Tom Nolan, Policy Adviser

08 Oct 2013

Our survey has been in existence since 1989 and over the last 24 years it has become the largest of its kind in the UK and has gained a reputation of one of the most reliable indictors of how the real economy is performing.

The results for Q3 2013 show that the economy has made further progress, with manufacturing recording particularly strong growth. For both manufacturing and services, most key balances are stronger than in Q2, and all the critical balances are now stronger than their long-term historical averages. In fact some of the manufacturing indicators are at their all-time highs.

But there are some aspects of the results that are a cause for concern. The manufacturing plant & machinery investment balance, though still positive, fell, and is lower than in 2007, even though the share of firms at full capacity is at a record high. And several key service balances are lower than in 2007: employment expectations, cashflow, investment, and profitability confidence.

Overall, the Q3 results show the economy is moving in the right direction but many risks remain.

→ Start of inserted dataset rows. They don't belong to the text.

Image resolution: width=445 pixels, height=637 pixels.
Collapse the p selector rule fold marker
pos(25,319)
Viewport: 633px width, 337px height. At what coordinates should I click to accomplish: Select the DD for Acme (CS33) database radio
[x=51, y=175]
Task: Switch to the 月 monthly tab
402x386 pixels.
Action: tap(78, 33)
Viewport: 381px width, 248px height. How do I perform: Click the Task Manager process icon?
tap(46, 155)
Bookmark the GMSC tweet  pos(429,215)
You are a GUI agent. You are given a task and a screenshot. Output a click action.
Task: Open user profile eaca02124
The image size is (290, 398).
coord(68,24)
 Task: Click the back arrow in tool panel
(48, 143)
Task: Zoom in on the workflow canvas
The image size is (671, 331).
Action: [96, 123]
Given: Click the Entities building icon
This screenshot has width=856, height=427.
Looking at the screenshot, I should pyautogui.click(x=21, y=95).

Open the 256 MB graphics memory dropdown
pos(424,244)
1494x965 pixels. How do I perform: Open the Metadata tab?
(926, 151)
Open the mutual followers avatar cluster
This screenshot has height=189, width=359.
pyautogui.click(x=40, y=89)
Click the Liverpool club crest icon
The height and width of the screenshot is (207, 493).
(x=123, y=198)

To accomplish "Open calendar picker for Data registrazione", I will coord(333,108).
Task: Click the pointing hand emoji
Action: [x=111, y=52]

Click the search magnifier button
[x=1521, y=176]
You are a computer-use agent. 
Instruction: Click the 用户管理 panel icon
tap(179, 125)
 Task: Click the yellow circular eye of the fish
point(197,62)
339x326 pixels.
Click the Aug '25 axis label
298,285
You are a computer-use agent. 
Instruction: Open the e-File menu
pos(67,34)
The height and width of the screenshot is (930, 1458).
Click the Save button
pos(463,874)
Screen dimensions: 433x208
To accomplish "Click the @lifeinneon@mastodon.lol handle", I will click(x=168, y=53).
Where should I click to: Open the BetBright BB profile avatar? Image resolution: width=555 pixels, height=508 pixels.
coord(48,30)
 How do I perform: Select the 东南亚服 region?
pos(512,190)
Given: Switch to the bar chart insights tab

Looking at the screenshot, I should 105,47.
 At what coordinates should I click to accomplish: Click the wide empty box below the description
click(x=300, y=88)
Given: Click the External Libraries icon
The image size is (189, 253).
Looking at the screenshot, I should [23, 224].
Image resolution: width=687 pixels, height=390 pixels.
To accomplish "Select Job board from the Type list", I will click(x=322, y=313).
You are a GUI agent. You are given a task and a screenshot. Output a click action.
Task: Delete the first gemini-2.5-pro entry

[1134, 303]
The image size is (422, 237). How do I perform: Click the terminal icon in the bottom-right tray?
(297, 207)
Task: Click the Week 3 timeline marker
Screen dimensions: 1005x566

At the global level new obstacles are emerging, such as the uncertainty over the US debt ceiling, and at the domestic level the combined impact of cutting the fiscal deficit, repairing the banking system, and the continued pressure on real wages, will inevitably limit growth in the next few years.

In these circumstances, it is vital that the government makes every effort to sustain the recovery and prevent setbacks. The Autumn Statement is just around the corner so the government must use that opportunity to help business growth. Action on business rates is just one thing we would like to see addressed then.